Is Junocal really as polished as Walla?+
Honest answer: not yet on edge cases. Walla has been in market for around a decade and the operator app reflects that — bulk operations, advanced reporting cross-filters, edge-case handling tested across thousands of studios. Junocal is being built now; the operator app is solid on the common cases but a few of the edges are less polished. The gap narrows monthly. The structural commitments are equivalent; the polish is younger on Junocal. For most studios this gap is invisible in normal operation; for studios running very high booking volumes where edge cases come up multiple times a week, Walla's depth here is real.
What is the $300 branded booking add-on at Walla, specifically?+
Walla's core plan includes a booking widget you can embed on your own site, but a fully-customised standalone branded booking page (your domain, your logo, your colors, your photos, no Walla branding anywhere visible to clients) is a separate $300-a-month add-on on Walla. Junocal includes six storefront themes on every plan from Starter at $39 up, with custom domain on Studio and Growth. The Junocal storefront is the equivalent product Walla charges $300 a month for, included in the base subscription.

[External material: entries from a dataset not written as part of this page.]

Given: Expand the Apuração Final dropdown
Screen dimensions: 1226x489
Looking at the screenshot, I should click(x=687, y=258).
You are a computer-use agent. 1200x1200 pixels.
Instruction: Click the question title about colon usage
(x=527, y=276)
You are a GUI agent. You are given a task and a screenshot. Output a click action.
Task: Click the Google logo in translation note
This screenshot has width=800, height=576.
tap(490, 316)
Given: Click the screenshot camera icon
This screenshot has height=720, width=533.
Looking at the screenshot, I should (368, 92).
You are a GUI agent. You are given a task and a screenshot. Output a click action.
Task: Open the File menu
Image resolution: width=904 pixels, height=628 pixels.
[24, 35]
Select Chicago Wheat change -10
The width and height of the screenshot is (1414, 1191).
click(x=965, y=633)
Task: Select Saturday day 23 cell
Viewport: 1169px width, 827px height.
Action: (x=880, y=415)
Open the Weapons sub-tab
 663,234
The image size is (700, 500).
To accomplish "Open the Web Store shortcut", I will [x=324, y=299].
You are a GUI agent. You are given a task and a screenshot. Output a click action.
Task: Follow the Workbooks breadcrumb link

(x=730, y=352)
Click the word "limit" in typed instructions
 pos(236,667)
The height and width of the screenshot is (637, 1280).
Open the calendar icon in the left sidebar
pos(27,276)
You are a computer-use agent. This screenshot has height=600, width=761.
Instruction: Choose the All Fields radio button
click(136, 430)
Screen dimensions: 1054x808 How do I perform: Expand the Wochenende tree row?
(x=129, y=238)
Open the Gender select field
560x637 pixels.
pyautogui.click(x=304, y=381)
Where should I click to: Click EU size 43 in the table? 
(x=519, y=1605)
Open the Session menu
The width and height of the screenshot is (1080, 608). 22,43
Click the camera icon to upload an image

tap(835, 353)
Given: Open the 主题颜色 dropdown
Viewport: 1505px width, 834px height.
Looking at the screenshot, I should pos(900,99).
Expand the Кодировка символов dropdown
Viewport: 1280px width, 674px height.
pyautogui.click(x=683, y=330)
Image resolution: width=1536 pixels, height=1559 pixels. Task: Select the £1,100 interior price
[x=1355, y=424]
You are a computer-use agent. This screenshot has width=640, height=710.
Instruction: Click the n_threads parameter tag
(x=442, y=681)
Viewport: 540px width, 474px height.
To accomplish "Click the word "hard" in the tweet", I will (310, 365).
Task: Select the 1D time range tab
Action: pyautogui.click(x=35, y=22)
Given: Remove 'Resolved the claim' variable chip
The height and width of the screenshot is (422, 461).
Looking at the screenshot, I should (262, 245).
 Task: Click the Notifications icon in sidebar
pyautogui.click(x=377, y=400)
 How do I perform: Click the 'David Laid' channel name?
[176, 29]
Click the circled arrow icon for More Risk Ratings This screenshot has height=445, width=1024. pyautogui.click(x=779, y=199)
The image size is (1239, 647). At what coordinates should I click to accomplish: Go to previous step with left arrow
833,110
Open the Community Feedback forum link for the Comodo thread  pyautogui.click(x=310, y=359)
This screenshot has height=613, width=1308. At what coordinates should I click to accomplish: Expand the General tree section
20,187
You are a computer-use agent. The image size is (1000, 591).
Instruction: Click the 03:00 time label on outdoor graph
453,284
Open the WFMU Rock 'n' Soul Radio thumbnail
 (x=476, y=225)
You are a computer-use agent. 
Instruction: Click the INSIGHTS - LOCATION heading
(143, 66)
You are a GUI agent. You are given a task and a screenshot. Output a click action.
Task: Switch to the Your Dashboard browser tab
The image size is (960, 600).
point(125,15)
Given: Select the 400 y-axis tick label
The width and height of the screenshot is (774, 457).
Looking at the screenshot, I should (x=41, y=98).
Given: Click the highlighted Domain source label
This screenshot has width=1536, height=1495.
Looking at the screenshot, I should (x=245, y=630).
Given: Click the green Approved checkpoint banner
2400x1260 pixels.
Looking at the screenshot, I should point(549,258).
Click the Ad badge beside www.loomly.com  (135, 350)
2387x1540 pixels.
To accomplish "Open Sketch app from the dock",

Will my Walla data come across cleanly?+
Yes. The data shapes are similar enough that the migration is a translation rather than a remapping. Clients, booking history, memberships with periods intact, class packs with credits remaining, intake forms with completion status, email opt-in status, pick-a-spot assignments, and favorite-spot data all migrate cleanly. We run a dry-run import into staging for your review before going live. The Walla schema is one of the cleaner ones in the category.
Both Walla and Junocal are independent. Why is the price different?+
Product history and accumulated polish. Walla has been in market for around a decade and has accumulated years of operator-UX iteration that shows up at the edges. Junocal is launching now with the same structural commitments and the same primitives, but without the ten years of accumulated edge-case handling. The price differential is honest: it says 'we are newer, so we cost less, with the trade-off that the edges are younger.' For studios where the polish is worth the premium, Walla is the right call; for studios where the structural commitments and the core feature set are what matter, Junocal at one-quarter the price is the right call.
Does Walla have a broadcast-claim waitlist? Does Junocal?+
Both do. The broadcast-claim waitlist pattern (everyone on the waitlist gets one SMS when a spot opens inside the cancellation window, first valid tap wins, five-minute holdback if nobody claims) is one of the operator patterns Walla pioneered and that Junocal carries through directly. The implementation matches: auto-promote outside the cancellation window, broadcast-claim inside, included on every plan on both sides. This is not a feature differentiator; it is a feature parity.
What about Walla's marketing automation features?+
Walla ships some basic marketing automation natively in the core plan. Junocal does not build that depth in-house; we integrate with Mailchimp and Klaviyo (included on Studio and Growth) and let the marketing tools you already use handle the broadcast and automation logic. For studios with existing Mailchimp or Klaviyo setups, the integration approach is more powerful than the native handling. For studios that want a single-vendor solution with marketing automation built in, Walla's native handling has marginal value.
Should I switch from Walla to Junocal if I'm currently happy on Walla?+
Probably not, on its own. If you are currently on Walla and the setup is working, the migration cost relative to the price saving may not justify the switch. The $400 to $500 a month differential is meaningful but it is not so large that it overrides 'don't fix what isn't broken' for a happy customer. The strong reasons to switch are: (a) a Walla renewal with materially worse terms, (b) a specific feature gap that Walla doesn't address and Junocal does (term-based courses, custom domain at lower tier), (c) a strategic re-evaluation where the saving is meaningful relative to the studio's economics. The honest answer is: Walla is a good tool and the price is high but defensible; Junocal is a good tool at a lower price with the trade-off that the polish is younger.